What made zero downtime achievable

Not luck. Guardrails.

We made sure readiness probes actually reflected real health—not just that a process was running, but that the application was ready to serve traffic. We kept enough replicas running for anything that mattered, so when we drained a node, traffic just shifted to another pod. We set disruption budgets so node drains couldn’t become outages. We used rollout strategies that limited blast radius: if something broke, it broke small, and we’d know exactly what it was.

We watched the metrics. Latency, error rates, saturation—the stuff that tells the truth. If anything looked interesting, we’d pause. If it looked wrong, we’d roll back. And rollbacks were boring and fast: flip a node selector, pods reschedule, done.

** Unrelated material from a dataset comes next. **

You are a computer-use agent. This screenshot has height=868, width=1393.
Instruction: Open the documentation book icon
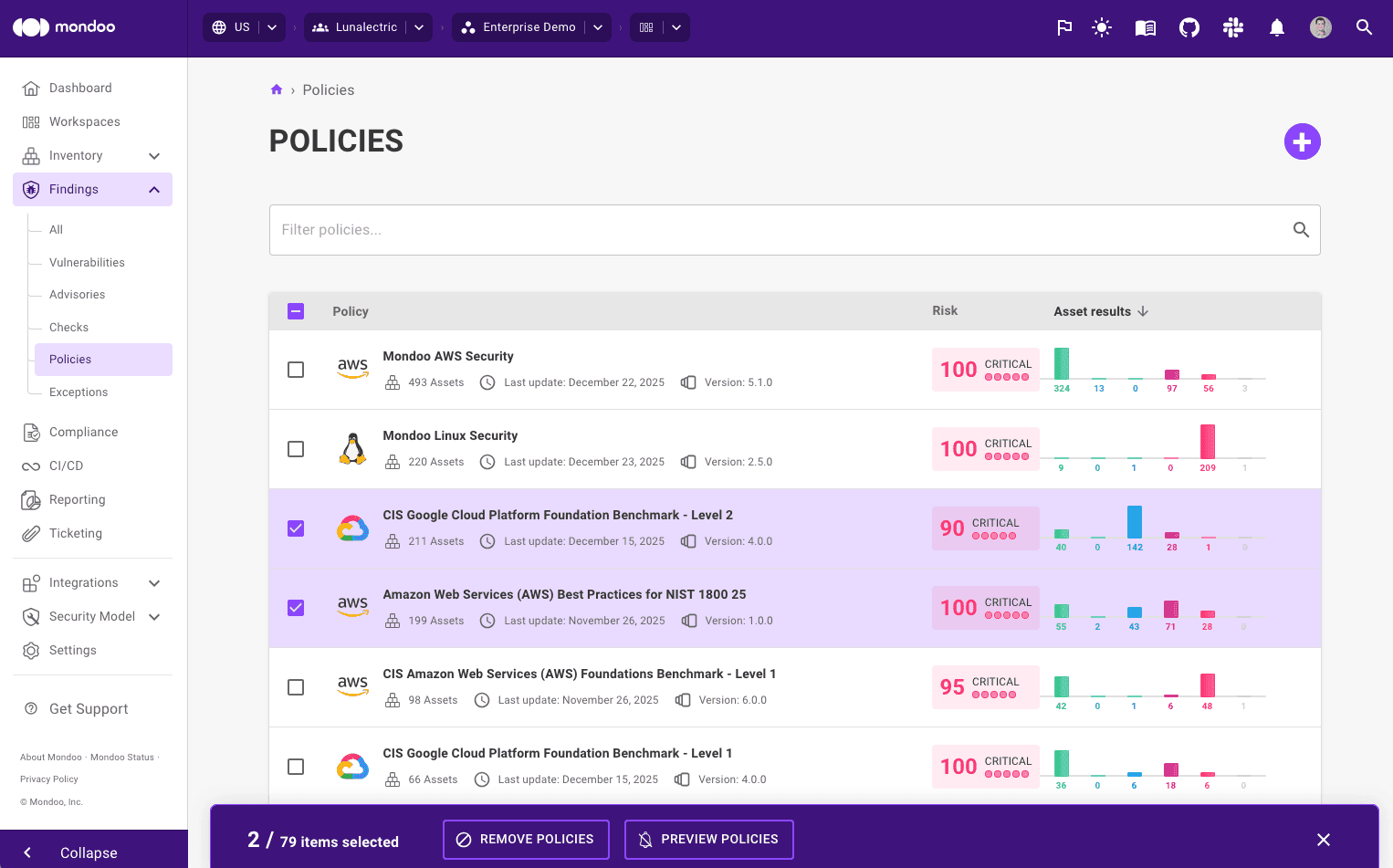click(1145, 27)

When those guardrails are in place, the migration stops being scary. It becomes operational work. You’re not hoping nothing breaks. You’re confident that if something breaks, you’ll catch it early and fix it fast.

The takeaway

For us, moving to ARM wasn’t just about cost—though yes, saving money matters.

It was about alignment.

When your dev world is ARM and your prod world is x86, you’re carrying friction you don’t need. Migrating production to ARM let us simplify the story, harden our build pipeline, and validate compatibility in a structured way—without interrupting users.

And personally, it reinforced the best part of running a serious side cluster:

Work makes the side project better. The side project makes work safer. That loop is worth more than any single migration.